** What this task involves **
Return the rows verbatim, from the first row through the line that contains "Looking at the screenshot, I should (146, 236).", including that line.

——————

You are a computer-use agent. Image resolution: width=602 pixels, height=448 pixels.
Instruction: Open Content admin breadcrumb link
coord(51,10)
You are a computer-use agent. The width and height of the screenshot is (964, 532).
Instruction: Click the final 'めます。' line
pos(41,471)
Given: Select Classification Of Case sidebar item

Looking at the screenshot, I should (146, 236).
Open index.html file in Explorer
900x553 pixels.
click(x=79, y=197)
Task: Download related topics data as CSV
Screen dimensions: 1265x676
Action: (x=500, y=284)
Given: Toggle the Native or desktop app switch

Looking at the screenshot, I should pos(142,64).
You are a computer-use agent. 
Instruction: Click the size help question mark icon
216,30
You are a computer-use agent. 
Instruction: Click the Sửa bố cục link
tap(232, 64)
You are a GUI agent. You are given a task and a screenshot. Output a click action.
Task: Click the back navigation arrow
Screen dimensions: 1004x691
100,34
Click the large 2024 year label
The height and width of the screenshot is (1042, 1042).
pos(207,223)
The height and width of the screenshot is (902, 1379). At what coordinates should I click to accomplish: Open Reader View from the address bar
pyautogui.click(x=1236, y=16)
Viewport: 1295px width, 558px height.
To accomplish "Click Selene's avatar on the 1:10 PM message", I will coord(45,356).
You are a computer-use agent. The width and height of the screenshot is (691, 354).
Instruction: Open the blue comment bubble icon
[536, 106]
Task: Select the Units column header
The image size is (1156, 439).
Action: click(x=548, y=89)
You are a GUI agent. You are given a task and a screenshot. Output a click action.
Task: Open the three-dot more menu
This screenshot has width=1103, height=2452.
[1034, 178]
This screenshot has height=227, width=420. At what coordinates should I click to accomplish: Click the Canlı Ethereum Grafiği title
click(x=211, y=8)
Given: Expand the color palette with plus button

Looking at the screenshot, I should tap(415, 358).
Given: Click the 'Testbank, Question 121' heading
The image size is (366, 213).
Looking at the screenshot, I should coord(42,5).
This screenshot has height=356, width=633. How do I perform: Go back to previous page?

——————

** Response to this exercise **
You are a computer-use agent. Image resolution: width=602 pixels, height=448 pixels.
Instruction: Open Content admin breadcrumb link
coord(51,10)
You are a computer-use agent. The width and height of the screenshot is (964, 532).
Instruction: Click the final 'めます。' line
pos(41,471)
Given: Select Classification Of Case sidebar item

Looking at the screenshot, I should (146, 236).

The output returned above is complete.